Central Florida organizations discuss aid for Puerto Rico amid fifth anniversary of Hurricane María – Orlando Sentinel


With the five-year anniversary of Hurricane María’s devastation of Puerto Rico on Tuesday and Hurricane Fiona’s impact on the island Saturday, Central Florida organizations mobilized to acquire aid for Puerto Rico.

During an hour-long call Monday, local and state leaders, several social organizations and others discussed efforts to once again help Puerto Rico, if it is needed, after Hurricane Fiona’s damaging winds and rain.

The meeting of more than 60 people via video conferencing and in person precedes a planned Hurricane Maria memorial 7 p.m. on Wednesday at Episcopal Churches of Christ the King and Jesus de Nazaret in Azalea Park. María, which slammed in the island nation Sept. 20, 2017, reportedly killed 3,000 people and displaced some 200,000. Now the ceremony will recognize the damage and death caused by Fiona on Sunday.

The call emphasized the importance of waiting to see where the resources are needed before action is taken, different than the initial Hurricane María response when aid was often not able to reach those most in need.

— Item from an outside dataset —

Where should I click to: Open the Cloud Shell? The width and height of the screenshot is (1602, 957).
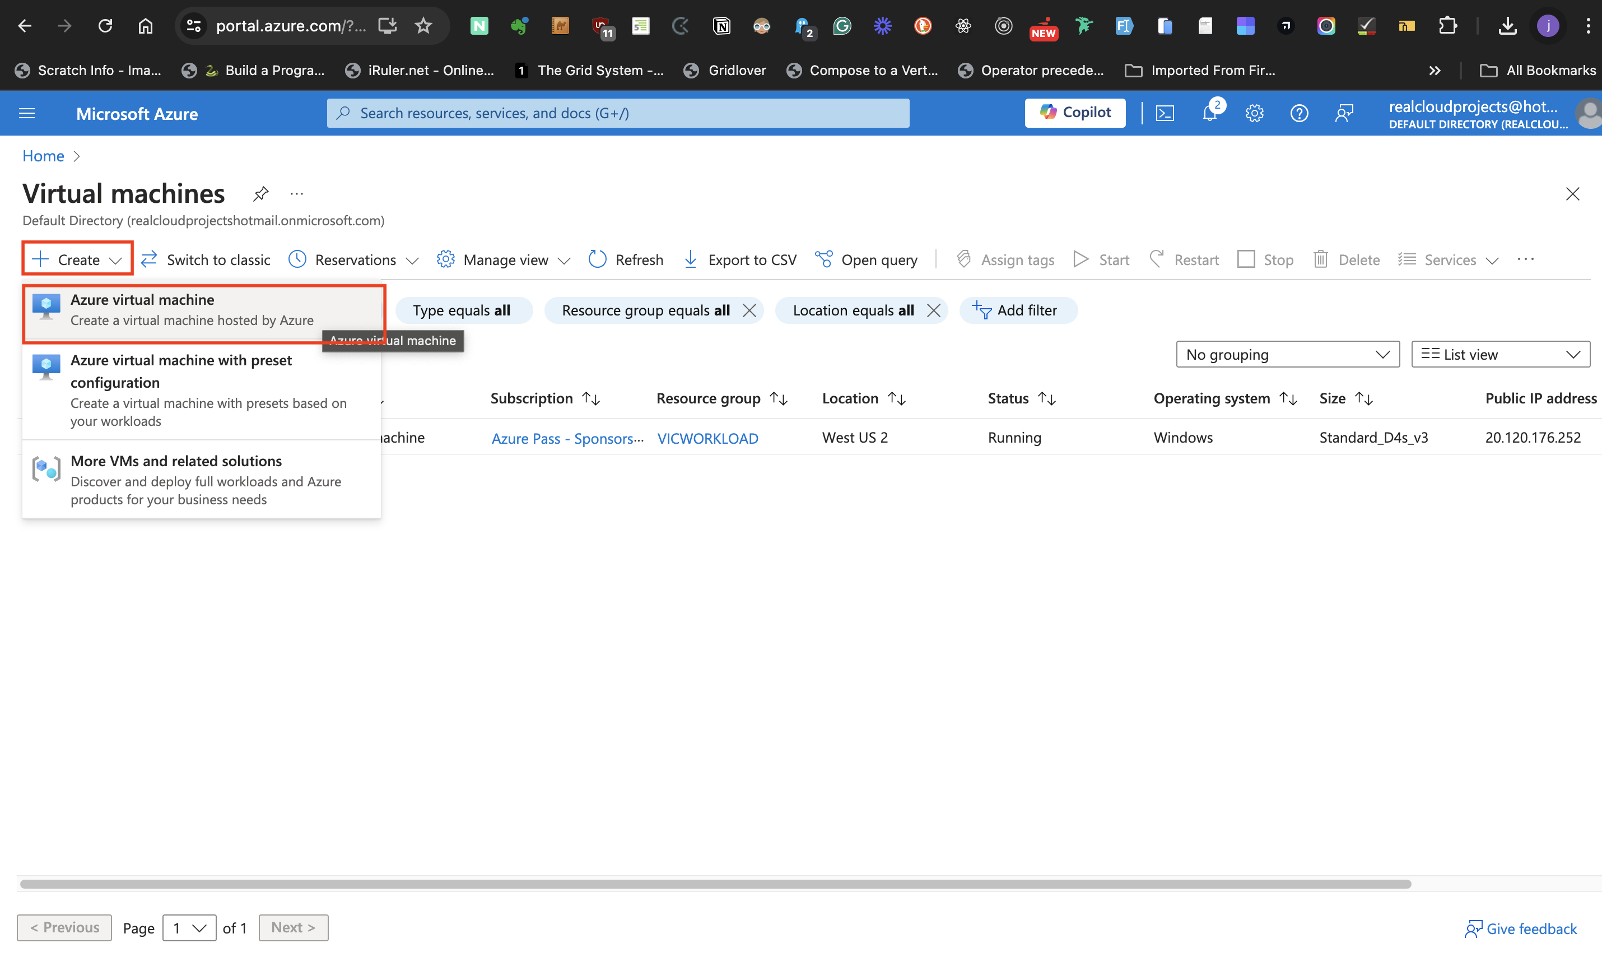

“There are partisan offices, nonpartisan offices; there are Republicans, Democrats, all levels of government coming together as a community, coming together with community organizations,” said the Rev. José Rodríguez of the Episcopal church who led the community call Monday. “When you unite the Hispanic community with the Black community you build a bridge that unites all communities, not just advocating for Puerto Rico but advocating for the entire impacted Caribbean.”

Hurricane Fiona pummeled the Dominican Republic Monday and is expected to impact other nearby islands.

Rodríguez, who is the 2020 Sentinel Central Floridian of the Year, said his main goal is to listen and wait for needs and damage assessments from leaders in Puerto Rico. He asked Central Floridians to donate money to organizations that they already know to help Puerto Rico.

Rodríguez doesn’t believe Fiona will result in the same level of Puerto Rican’s leaving the island.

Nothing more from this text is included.